### Data supplied

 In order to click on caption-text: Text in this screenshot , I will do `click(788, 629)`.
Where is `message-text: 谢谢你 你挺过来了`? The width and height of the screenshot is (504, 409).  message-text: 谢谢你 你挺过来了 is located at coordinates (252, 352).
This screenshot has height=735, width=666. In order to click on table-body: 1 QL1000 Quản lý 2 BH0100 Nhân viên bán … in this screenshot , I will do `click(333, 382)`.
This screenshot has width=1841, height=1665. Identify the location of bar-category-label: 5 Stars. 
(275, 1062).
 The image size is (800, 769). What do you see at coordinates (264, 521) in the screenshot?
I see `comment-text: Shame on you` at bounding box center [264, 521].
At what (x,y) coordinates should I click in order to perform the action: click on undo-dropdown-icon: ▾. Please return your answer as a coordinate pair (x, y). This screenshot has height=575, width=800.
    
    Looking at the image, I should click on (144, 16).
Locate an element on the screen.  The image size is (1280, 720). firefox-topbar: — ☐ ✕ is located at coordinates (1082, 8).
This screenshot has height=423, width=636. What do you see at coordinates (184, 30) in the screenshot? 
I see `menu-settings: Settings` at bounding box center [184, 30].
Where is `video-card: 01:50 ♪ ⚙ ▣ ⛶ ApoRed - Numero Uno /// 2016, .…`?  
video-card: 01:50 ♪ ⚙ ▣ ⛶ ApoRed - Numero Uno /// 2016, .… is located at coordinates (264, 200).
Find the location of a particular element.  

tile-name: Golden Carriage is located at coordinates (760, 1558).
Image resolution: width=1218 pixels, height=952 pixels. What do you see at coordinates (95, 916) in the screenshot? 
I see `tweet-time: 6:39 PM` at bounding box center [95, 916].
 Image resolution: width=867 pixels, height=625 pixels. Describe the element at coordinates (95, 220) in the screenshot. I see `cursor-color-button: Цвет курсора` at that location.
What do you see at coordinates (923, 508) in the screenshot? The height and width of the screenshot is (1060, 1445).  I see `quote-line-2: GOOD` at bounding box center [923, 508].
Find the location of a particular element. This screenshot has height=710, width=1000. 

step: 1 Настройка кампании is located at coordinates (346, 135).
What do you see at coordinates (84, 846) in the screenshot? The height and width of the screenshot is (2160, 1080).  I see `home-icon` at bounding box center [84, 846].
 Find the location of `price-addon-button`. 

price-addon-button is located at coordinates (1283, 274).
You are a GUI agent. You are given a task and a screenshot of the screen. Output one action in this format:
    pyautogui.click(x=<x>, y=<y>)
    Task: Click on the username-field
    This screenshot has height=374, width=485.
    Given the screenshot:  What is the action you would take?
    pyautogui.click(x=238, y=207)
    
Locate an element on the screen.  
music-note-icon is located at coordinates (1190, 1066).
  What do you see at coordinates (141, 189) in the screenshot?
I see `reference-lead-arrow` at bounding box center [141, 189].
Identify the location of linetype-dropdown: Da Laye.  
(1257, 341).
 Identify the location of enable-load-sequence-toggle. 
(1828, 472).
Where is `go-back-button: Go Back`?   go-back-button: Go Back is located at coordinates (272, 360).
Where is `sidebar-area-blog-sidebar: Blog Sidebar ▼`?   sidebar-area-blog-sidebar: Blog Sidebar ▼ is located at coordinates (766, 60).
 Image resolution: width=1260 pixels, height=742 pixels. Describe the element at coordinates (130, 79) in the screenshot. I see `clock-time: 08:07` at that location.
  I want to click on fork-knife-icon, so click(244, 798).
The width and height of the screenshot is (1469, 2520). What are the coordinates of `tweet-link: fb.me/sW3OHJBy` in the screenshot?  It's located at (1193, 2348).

### Problem to solve
Reproduce all of the data above word for word, keeping every line in its original order.

### Completed exercise
 In order to click on caption-text: Text in this screenshot , I will do `click(788, 629)`.
Where is `message-text: 谢谢你 你挺过来了`? The width and height of the screenshot is (504, 409).  message-text: 谢谢你 你挺过来了 is located at coordinates (252, 352).
This screenshot has height=735, width=666. In order to click on table-body: 1 QL1000 Quản lý 2 BH0100 Nhân viên bán … in this screenshot , I will do `click(333, 382)`.
This screenshot has width=1841, height=1665. Identify the location of bar-category-label: 5 Stars. 
(275, 1062).
 The image size is (800, 769). What do you see at coordinates (264, 521) in the screenshot?
I see `comment-text: Shame on you` at bounding box center [264, 521].
At what (x,y) coordinates should I click in order to perform the action: click on undo-dropdown-icon: ▾. Please return your answer as a coordinate pair (x, y). This screenshot has height=575, width=800.
    
    Looking at the image, I should click on (144, 16).
Locate an element on the screen.  The image size is (1280, 720). firefox-topbar: — ☐ ✕ is located at coordinates (1082, 8).
This screenshot has height=423, width=636. What do you see at coordinates (184, 30) in the screenshot? 
I see `menu-settings: Settings` at bounding box center [184, 30].
Where is `video-card: 01:50 ♪ ⚙ ▣ ⛶ ApoRed - Numero Uno /// 2016, .…`?  
video-card: 01:50 ♪ ⚙ ▣ ⛶ ApoRed - Numero Uno /// 2016, .… is located at coordinates (264, 200).
Find the location of a particular element.  

tile-name: Golden Carriage is located at coordinates (760, 1558).
Image resolution: width=1218 pixels, height=952 pixels. What do you see at coordinates (95, 916) in the screenshot? 
I see `tweet-time: 6:39 PM` at bounding box center [95, 916].
 Image resolution: width=867 pixels, height=625 pixels. Describe the element at coordinates (95, 220) in the screenshot. I see `cursor-color-button: Цвет курсора` at that location.
What do you see at coordinates (923, 508) in the screenshot? The height and width of the screenshot is (1060, 1445).  I see `quote-line-2: GOOD` at bounding box center [923, 508].
Find the location of a particular element. This screenshot has height=710, width=1000. 

step: 1 Настройка кампании is located at coordinates (346, 135).
What do you see at coordinates (84, 846) in the screenshot? The height and width of the screenshot is (2160, 1080).  I see `home-icon` at bounding box center [84, 846].
 Find the location of `price-addon-button`. 

price-addon-button is located at coordinates (1283, 274).
You are a GUI agent. You are given a task and a screenshot of the screen. Output one action in this format:
    pyautogui.click(x=<x>, y=<y>)
    Task: Click on the username-field
    This screenshot has height=374, width=485.
    Given the screenshot:  What is the action you would take?
    pyautogui.click(x=238, y=207)
    
Locate an element on the screen.  
music-note-icon is located at coordinates (1190, 1066).
  What do you see at coordinates (141, 189) in the screenshot?
I see `reference-lead-arrow` at bounding box center [141, 189].
Identify the location of linetype-dropdown: Da Laye.  
(1257, 341).
 Identify the location of enable-load-sequence-toggle. 
(1828, 472).
Where is `go-back-button: Go Back`?   go-back-button: Go Back is located at coordinates (272, 360).
Where is `sidebar-area-blog-sidebar: Blog Sidebar ▼`?   sidebar-area-blog-sidebar: Blog Sidebar ▼ is located at coordinates (766, 60).
 Image resolution: width=1260 pixels, height=742 pixels. Describe the element at coordinates (130, 79) in the screenshot. I see `clock-time: 08:07` at that location.
  I want to click on fork-knife-icon, so click(244, 798).
The width and height of the screenshot is (1469, 2520). What are the coordinates of `tweet-link: fb.me/sW3OHJBy` in the screenshot?  It's located at (1193, 2348).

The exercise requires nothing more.